The release and waiver shall be effective with respect to the Company, its
subsidiaries, affiliates and divisions and their respective successors and
assigns ("Affiliates"), the directors, officers, representatives, shareholders,
agents, employees of the Company and the Affiliates, and their respective heirs
and personal representatives. It is agreed and understood that following the
Executive's termination pursuant to Section 3 hereof, the payments and benefits
described under this Agreement shall not be required to be paid until the
Executive has delivered an executed release and waiver of claims to the Company
as set forth above.

                                       8
<PAGE>

     (c)  It is understood and agreed that the Company shall provide to the
Executive on the Resignation Date a written release and waiver of claims in
which the Company releases and discharges the Executive from any and all
charges, claims and causes of action arising, directly or indirectly, out of the
Executive's employment with the Company prior to the Resignation Date; provided,
however, that the Company shall not release the Executive or waive any charges,
claims and causes of action based on events and activities of the Executive
arising from or in consequence of events or activities of the Executive which
would constitute Cause, as defined in Section 2 hereof. The executive shall
represent and warrant to the Company that he knows of no such charges, claims or
causes of action as of the resignation Date.

     SECTION 10 Death of Executive after Entitlement to Payment

     If the Executive dies at any time after having become entitled to payments
under Section 3 and 4 of this Agreement and prior to having received all amounts
owed thereunder, any of the amounts otherwise payable under Sections 3 and 4 of
this Agreement remaining unpaid at his death shall be paid to the Executive's
designated beneficiary or, if none is designated, to his estate.

     SECTION 11 Miscellaneous

     (a)  Governing Law/Jurisdiction.  This Agreement shall be governed by and
construed in accordance with the laws of Connecticut, without reference to
principles of conflict of laws.

     (b)  Arbitration. With respect to any dispute between the parties hereto
arising from or relating to the terms of this Agreement, the parties agree to
submit such dispute to arbitration in Connecticut under the auspices of and the
employment rules of the American Arbitration Association.
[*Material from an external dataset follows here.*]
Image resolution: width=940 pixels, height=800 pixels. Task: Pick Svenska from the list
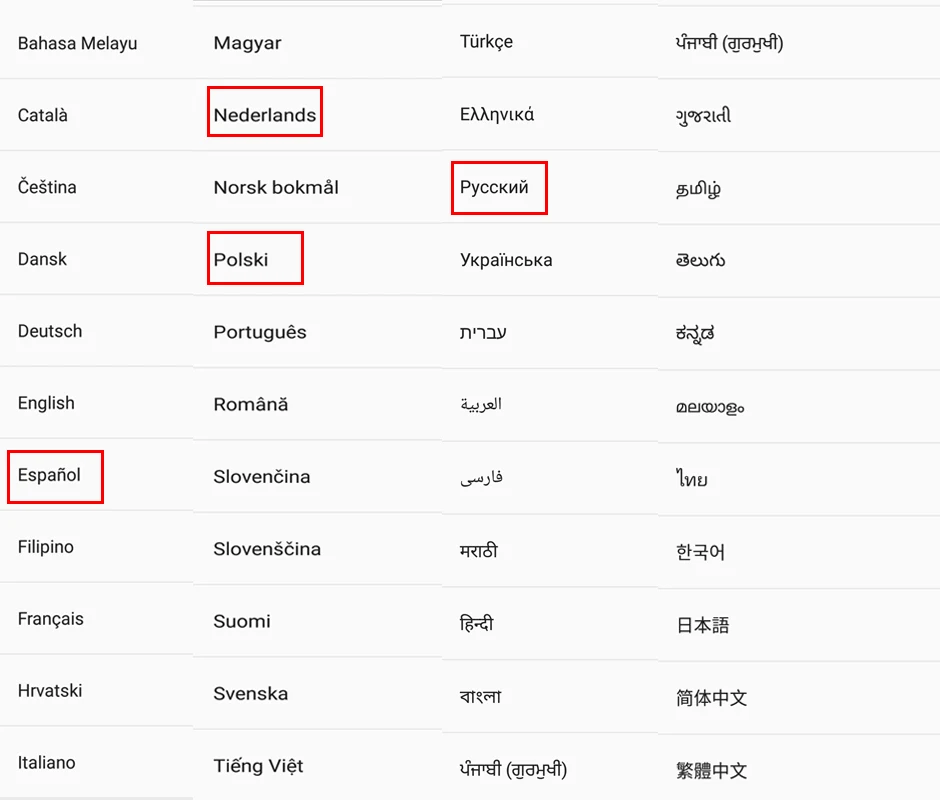pos(251,693)
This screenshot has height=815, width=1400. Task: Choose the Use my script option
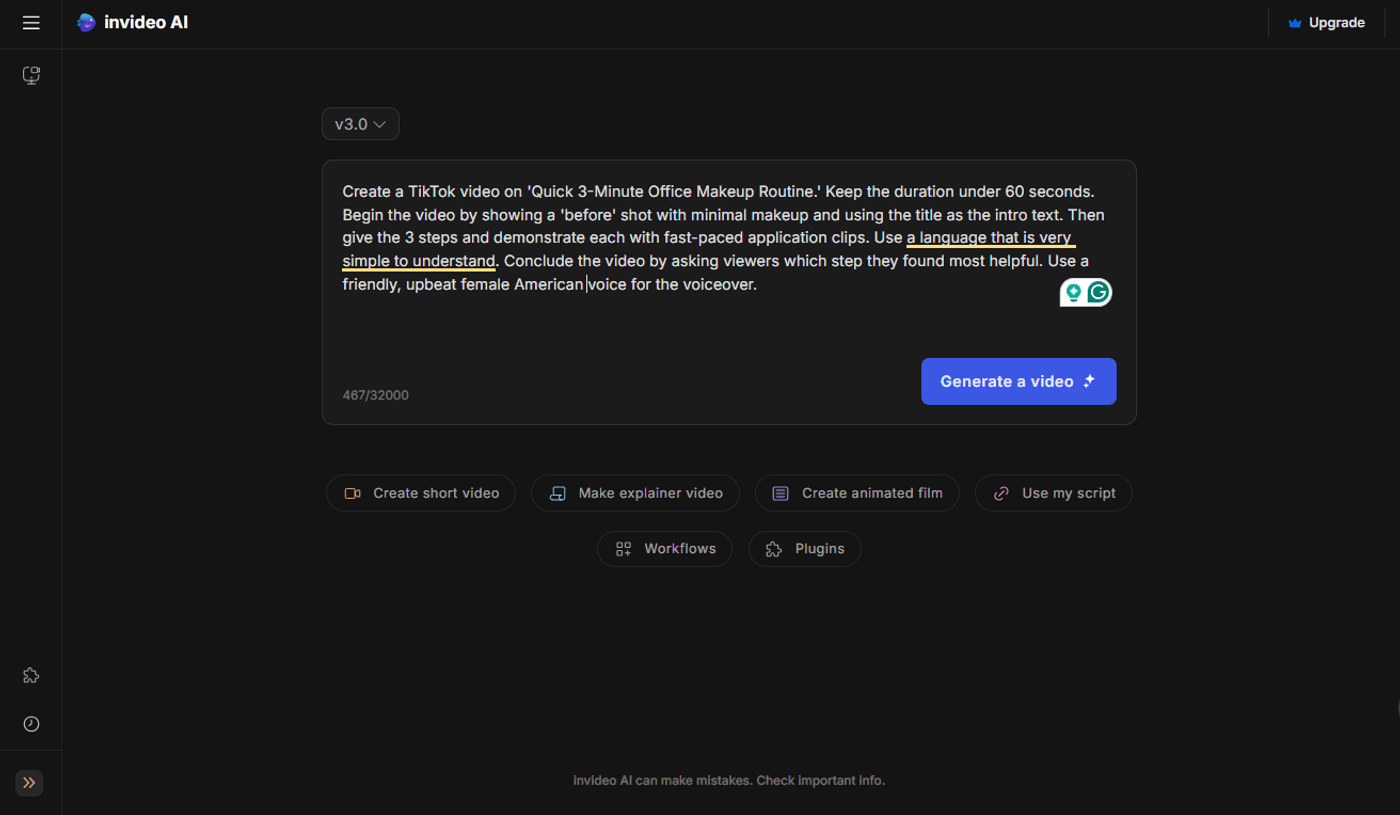[1054, 493]
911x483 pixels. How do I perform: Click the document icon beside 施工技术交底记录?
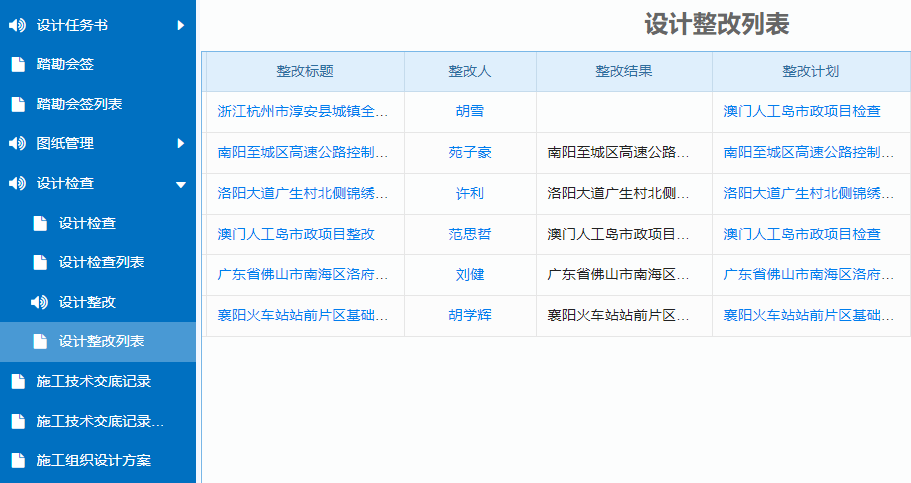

The determination of
the arbitrator(s) shall be conclusive and binding on the Company and the
Executive and judgment upon the award conclusive and binding on the Company and
the Executive and judgment upon the award rendered by the arbitrator(s) may be
entered in any court having jurisdiction thereof. The Company and the Executive
will each pay one-half of the costs and expenses of such arbitration, and each
party will separately pay for their counsel fees and expenses.

     (c)  Entire Agreement/Amendments.  This Agreement contains the entire
understanding of the parties with respect to the severance payable to the
Executive in the event of a termination of employment during the term of this
Agreement.  There are no restrictions, agreements, promises, warranties,
covenants or undertakings between the parties with respect to the subject matter
herein other than those expressly set forth herein, except rights more fully
described in the attached letter agreement between the Company and the Executive
setting forth the mutual understanding of how the Company will administer
certain employee benefit and incentive plans and programs as to the Executive.
This Agreement may not be altered, modified, or amended except by written
instruction signed by the parties hereto.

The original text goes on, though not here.